Zamba2 (Hybrid SSM/Transformer Suite)
modelZyphra's flagship architectural family. Zamba (May 2024) introduced a compact 7B hybrid combining a Mamba SSM backbone with a single shared attention module, capturing most of the benefit of attention at minimal parameter cost. Zamba2 (November 2024) extends this to a 1.2B / 2.7B / 7.4B suite trained on up to 3T tokens, with several improvements: Mamba1 → Mamba2 backbone, two alternating shared attention blocks (instead of one) with LoRA projectors for depth specialization, and rotary position embeddings.

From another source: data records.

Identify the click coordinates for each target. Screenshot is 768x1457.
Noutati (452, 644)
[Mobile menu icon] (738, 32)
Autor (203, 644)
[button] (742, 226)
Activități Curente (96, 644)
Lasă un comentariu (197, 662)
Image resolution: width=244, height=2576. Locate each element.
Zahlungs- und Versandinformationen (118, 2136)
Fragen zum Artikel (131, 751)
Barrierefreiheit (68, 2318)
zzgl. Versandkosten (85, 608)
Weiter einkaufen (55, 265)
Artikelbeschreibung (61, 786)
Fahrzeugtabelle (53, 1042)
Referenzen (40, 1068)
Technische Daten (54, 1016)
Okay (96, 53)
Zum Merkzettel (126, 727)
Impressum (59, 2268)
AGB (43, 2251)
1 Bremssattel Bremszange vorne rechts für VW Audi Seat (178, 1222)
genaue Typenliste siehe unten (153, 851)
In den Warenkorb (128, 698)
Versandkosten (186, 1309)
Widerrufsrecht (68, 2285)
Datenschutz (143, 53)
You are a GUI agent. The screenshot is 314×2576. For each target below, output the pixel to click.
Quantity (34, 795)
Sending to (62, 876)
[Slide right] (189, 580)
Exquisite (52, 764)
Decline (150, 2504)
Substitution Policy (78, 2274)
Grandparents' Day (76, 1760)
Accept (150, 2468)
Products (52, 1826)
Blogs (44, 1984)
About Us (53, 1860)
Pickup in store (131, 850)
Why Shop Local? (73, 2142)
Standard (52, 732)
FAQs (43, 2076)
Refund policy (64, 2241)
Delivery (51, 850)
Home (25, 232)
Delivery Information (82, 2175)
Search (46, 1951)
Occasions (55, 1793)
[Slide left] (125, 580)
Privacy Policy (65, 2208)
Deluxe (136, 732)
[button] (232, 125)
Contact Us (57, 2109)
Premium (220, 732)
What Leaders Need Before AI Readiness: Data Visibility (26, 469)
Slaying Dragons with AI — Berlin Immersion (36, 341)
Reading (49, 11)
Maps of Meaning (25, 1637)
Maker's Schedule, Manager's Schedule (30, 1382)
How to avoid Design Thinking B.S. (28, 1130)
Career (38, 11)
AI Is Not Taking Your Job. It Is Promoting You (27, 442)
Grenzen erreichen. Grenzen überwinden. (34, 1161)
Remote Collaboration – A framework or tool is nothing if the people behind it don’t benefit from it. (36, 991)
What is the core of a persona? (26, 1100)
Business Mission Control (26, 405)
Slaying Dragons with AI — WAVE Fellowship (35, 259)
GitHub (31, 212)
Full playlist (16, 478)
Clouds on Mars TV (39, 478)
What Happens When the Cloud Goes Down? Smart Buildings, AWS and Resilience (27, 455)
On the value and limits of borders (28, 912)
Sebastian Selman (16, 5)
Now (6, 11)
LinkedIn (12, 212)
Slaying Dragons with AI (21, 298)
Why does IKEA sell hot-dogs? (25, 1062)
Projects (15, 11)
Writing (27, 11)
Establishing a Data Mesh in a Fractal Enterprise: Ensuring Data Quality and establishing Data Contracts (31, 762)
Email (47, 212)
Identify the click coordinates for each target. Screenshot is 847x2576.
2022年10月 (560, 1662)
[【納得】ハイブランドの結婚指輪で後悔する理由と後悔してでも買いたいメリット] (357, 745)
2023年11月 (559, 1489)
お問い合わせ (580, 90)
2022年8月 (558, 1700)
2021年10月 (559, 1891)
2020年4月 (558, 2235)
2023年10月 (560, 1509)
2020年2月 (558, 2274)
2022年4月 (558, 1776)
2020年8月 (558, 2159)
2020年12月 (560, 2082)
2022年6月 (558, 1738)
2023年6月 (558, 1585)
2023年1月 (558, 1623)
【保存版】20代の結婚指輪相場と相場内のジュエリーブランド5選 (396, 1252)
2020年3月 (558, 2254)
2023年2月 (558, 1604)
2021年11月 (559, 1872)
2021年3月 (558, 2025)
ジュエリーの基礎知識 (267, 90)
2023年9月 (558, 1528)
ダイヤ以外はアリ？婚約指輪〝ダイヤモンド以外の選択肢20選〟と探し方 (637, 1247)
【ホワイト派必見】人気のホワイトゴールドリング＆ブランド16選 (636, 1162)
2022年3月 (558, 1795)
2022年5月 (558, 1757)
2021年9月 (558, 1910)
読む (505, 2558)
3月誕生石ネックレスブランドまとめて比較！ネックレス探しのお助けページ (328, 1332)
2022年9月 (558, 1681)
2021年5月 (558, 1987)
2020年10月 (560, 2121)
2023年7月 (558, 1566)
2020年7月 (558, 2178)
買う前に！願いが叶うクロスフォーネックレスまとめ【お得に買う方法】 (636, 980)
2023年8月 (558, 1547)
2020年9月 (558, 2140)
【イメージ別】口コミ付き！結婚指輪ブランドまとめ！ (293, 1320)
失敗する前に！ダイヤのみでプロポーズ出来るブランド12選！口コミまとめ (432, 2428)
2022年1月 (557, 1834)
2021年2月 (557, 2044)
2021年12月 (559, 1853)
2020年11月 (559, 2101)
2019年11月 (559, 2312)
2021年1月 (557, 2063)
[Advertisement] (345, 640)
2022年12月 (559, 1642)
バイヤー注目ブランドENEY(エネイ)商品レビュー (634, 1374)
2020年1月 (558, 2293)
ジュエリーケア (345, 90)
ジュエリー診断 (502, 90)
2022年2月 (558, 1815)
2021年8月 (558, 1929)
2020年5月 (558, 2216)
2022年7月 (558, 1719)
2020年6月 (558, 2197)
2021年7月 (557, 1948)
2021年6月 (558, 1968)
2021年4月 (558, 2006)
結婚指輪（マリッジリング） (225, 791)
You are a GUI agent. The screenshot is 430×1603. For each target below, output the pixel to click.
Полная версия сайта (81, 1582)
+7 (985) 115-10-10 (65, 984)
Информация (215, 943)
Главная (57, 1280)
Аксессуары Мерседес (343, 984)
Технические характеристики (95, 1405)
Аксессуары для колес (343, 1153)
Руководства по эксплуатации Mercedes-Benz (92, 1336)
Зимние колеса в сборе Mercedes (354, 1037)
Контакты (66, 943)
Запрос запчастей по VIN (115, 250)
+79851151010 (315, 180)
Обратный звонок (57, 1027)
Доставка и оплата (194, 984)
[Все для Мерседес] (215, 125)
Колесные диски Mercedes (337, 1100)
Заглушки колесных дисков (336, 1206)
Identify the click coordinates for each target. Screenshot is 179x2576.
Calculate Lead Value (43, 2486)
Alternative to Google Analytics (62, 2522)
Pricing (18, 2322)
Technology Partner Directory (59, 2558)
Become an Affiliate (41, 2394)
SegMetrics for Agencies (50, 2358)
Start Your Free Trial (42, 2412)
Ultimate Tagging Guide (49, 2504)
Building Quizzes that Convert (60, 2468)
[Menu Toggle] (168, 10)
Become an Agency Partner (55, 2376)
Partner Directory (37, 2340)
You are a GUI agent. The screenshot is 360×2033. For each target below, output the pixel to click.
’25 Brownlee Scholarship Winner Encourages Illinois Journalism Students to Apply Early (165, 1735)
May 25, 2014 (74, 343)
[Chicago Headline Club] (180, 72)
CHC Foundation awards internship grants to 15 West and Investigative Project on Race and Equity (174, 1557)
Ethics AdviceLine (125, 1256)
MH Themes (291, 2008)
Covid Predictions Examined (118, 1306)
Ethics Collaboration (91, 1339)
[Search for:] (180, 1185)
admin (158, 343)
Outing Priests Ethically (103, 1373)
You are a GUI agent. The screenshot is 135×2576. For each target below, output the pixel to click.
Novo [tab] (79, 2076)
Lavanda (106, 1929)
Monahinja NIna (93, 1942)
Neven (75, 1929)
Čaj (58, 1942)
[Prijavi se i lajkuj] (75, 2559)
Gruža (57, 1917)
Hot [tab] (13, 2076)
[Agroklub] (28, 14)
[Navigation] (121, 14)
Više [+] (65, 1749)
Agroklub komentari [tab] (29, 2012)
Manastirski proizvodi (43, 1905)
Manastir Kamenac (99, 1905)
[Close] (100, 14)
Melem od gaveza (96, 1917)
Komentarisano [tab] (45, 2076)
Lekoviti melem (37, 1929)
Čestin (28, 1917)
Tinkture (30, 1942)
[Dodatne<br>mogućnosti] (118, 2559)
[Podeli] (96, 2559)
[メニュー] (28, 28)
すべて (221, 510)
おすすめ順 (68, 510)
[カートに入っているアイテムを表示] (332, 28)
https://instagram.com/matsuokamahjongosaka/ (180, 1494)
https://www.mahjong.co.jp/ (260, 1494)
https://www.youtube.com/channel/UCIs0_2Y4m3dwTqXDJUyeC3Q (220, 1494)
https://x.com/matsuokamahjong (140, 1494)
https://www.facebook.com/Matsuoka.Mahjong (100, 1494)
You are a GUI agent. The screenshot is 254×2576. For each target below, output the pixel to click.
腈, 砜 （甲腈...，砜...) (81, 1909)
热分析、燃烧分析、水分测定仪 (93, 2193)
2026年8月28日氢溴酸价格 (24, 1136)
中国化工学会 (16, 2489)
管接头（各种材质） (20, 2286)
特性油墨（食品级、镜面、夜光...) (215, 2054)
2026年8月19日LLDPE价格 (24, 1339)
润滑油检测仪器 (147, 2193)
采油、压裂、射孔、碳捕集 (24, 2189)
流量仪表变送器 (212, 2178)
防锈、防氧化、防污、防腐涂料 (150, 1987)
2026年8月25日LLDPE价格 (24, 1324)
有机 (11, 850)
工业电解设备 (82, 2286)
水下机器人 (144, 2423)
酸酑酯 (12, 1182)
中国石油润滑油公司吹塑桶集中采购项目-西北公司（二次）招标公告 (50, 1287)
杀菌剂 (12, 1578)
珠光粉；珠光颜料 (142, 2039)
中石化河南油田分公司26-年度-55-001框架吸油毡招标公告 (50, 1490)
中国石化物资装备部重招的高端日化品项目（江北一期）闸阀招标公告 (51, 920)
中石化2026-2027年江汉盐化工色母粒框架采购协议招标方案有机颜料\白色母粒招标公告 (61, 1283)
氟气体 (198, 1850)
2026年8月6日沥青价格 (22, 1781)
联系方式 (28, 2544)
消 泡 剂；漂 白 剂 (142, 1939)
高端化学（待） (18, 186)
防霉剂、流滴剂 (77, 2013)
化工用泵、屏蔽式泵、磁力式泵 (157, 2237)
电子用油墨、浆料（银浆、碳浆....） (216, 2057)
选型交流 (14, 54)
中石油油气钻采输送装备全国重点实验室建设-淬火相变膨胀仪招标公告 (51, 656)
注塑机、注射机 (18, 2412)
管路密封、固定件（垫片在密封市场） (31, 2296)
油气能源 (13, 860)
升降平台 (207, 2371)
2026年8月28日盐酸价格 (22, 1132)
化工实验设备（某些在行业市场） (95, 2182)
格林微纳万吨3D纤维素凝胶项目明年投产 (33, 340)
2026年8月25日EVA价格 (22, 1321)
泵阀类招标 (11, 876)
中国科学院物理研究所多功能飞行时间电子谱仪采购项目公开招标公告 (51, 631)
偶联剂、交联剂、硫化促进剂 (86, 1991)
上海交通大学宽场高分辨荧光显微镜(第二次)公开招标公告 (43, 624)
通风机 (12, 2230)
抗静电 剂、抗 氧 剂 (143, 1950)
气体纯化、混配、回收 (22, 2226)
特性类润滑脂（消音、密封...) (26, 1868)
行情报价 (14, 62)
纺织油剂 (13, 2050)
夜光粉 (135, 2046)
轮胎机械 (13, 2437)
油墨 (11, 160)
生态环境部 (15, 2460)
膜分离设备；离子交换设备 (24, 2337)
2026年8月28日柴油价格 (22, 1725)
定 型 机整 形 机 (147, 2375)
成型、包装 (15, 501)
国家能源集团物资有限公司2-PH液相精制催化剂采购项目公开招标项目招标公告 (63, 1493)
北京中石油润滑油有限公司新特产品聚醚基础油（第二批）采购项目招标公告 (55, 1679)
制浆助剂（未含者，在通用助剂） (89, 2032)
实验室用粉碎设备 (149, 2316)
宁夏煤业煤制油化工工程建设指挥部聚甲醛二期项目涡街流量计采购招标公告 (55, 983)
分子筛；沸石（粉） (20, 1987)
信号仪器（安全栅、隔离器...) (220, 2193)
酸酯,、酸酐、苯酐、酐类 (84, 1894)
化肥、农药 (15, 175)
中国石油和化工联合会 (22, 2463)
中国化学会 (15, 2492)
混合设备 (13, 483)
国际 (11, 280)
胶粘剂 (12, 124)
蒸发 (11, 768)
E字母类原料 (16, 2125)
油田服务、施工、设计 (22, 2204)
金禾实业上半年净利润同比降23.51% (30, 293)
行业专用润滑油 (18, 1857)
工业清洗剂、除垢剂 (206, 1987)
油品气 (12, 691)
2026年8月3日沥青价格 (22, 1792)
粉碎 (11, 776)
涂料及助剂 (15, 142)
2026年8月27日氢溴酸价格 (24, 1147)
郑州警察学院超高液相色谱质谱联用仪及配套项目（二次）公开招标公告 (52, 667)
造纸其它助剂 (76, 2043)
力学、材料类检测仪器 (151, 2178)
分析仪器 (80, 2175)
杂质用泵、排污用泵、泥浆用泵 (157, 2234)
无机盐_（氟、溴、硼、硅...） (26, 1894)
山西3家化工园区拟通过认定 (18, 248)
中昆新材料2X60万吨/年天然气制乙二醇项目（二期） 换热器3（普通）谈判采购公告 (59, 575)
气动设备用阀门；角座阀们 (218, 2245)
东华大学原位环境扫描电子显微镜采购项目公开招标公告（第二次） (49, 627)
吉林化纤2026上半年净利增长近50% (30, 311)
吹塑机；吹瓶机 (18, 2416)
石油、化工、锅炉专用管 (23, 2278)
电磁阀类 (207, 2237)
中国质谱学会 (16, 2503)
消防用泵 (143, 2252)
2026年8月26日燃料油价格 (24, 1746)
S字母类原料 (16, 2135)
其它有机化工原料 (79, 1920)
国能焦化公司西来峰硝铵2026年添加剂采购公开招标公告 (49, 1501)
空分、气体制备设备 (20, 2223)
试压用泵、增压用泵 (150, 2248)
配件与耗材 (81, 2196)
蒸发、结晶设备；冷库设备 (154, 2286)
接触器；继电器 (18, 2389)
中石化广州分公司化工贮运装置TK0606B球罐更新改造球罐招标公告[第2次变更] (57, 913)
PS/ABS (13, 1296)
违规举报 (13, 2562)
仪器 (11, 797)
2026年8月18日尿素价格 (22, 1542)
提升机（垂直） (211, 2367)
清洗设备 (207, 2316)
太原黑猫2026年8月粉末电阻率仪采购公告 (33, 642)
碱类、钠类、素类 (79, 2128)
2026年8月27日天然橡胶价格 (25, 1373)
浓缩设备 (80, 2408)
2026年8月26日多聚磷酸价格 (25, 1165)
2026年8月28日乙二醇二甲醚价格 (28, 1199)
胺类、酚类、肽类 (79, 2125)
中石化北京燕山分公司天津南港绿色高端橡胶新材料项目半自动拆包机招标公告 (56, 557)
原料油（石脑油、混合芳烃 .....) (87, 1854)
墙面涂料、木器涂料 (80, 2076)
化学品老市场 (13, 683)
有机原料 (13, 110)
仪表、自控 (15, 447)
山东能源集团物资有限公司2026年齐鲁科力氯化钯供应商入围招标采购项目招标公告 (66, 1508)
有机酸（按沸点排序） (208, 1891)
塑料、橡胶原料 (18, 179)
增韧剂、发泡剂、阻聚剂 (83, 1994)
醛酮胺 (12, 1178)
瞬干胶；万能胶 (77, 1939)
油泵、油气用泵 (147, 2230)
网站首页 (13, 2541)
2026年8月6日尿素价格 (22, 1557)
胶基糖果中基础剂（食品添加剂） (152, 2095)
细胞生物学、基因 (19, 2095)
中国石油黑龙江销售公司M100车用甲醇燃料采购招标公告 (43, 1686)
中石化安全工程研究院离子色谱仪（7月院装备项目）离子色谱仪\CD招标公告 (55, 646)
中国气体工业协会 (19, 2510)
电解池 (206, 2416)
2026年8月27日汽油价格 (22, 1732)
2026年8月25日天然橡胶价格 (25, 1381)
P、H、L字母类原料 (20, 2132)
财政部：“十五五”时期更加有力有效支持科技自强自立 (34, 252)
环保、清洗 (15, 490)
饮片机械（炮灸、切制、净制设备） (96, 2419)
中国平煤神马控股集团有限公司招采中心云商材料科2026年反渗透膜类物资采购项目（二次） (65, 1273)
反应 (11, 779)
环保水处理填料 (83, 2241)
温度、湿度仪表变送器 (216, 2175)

Because attention is shared, Zamba2 stores KV caches only at the (~1:6) attention positions — ~6x smaller KV footprint than a pure Transformer of similar quality, with correspondingly lower inference latency and memory cost. Open weights (Apache 2.0). Note: not currently scored on Artificial Analysis; benchmark claims are self-reported.
Model Details
Variants
| Name | Parameters | Notes |
|---|---|---|
| Zamba-7B | 7B | Original 2024 release; single shared attention block; Mamba1 backbone |
| Zamba2-1.2B | 1.2B | — |
| Zamba2-2.7B | 2.7B | — |
| Zamba2-7B | 7.4B | Mamba2 backbone, two alternating shared attention blocks with LoRA, RoPE |